▸ **Instructions to follow**
Locate the word "Persons" in the entries below, then gather every line that holds it.

▸ **Entries shown**
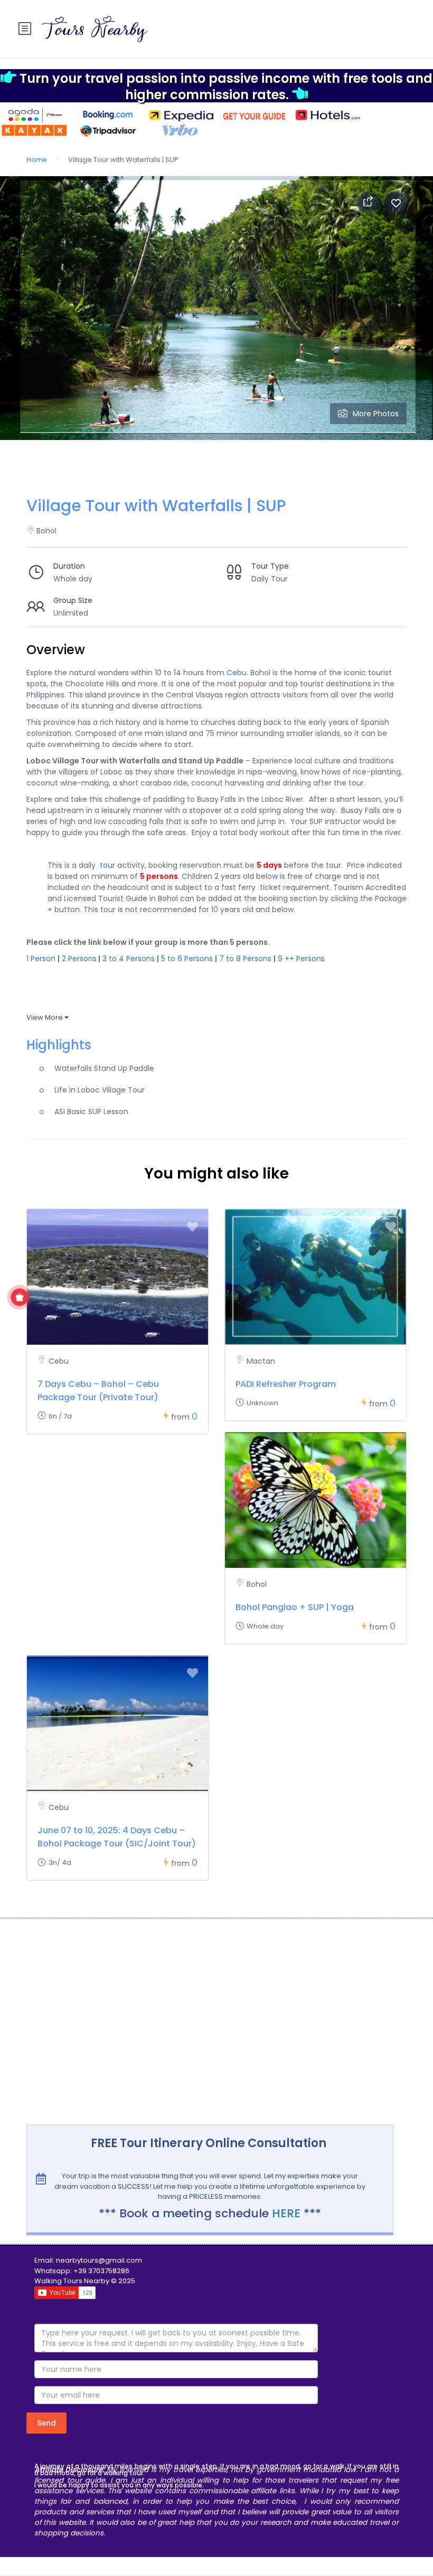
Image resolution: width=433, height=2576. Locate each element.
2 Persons (79, 958)
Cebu (237, 672)
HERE (286, 2213)
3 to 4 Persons (128, 958)
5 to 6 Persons (187, 958)
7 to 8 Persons (245, 958)
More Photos (376, 413)
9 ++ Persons (301, 958)
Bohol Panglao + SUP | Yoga (295, 1607)
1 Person (40, 958)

▸ **Completed exercise**
2 Persons (79, 958)
3 to 4 Persons (128, 958)
5 to 6 Persons (187, 958)
7 to 8 Persons (245, 958)
9 ++ Persons (301, 958)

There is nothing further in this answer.